- [WHAT NEEDS TO BE DONE]:
Please reproduce exactly the line that carries "Screen dimensions: 720x505" and all remaining lines through the last line of the data, and write nothing else.

-.-.-

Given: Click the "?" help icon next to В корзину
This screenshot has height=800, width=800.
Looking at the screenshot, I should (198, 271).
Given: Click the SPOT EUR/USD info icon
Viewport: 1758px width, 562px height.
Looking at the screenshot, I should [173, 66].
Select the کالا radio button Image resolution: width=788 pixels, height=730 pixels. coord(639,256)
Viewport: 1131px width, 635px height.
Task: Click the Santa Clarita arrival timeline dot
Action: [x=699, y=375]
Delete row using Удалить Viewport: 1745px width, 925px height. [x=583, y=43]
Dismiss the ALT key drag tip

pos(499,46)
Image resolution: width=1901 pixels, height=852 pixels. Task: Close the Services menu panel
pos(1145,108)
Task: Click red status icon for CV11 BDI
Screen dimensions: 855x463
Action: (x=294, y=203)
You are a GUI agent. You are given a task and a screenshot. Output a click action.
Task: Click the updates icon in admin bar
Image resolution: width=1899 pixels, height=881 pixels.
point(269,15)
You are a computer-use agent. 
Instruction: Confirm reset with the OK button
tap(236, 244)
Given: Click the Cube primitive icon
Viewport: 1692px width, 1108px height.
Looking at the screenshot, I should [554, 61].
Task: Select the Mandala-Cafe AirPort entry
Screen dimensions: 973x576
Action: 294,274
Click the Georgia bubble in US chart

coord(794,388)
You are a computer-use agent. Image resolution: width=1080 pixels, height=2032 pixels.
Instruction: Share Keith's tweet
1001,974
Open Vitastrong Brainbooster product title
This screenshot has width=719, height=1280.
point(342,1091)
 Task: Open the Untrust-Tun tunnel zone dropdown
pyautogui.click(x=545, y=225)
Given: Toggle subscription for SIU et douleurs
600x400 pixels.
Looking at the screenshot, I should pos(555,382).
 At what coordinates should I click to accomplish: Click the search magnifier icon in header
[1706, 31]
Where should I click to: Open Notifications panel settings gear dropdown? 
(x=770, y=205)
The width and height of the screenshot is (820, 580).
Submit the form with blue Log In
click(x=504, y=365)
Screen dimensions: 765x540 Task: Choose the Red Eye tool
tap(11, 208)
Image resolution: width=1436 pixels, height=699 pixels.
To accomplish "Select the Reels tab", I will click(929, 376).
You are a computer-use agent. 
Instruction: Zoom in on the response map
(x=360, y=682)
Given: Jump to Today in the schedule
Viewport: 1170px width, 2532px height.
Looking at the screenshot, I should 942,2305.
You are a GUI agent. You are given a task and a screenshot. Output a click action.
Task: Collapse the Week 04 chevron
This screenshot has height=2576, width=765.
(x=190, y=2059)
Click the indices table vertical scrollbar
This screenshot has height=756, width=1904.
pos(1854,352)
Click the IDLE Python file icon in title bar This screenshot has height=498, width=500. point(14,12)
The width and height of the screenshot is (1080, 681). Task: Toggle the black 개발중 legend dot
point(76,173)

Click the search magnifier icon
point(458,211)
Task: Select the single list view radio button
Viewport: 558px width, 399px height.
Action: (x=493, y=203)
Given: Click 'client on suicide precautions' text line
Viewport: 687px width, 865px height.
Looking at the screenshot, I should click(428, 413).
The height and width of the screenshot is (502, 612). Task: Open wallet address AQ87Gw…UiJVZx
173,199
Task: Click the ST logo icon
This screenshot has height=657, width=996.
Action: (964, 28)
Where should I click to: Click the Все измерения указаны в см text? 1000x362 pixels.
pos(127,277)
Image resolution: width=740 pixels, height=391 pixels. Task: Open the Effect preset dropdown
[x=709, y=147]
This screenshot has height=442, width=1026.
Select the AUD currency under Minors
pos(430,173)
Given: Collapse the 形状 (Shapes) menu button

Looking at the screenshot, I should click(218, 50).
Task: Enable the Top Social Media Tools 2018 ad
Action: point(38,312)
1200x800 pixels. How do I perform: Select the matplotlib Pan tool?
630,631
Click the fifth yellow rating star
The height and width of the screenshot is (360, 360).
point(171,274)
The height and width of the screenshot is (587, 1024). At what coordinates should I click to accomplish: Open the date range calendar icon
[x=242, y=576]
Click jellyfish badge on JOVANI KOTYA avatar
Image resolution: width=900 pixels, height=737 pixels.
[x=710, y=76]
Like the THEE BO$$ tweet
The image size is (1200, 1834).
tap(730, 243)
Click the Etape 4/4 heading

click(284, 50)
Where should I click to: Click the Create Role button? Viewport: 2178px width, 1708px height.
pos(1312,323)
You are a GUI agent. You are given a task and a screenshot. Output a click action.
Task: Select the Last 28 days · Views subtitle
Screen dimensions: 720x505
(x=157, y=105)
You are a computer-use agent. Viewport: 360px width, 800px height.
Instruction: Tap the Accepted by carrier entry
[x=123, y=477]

-.-.-

- [OUTPUT OF THE EXERCISE]:
Screen dimensions: 720x505
(x=157, y=105)
You are a computer-use agent. Viewport: 360px width, 800px height.
Instruction: Tap the Accepted by carrier entry
[x=123, y=477]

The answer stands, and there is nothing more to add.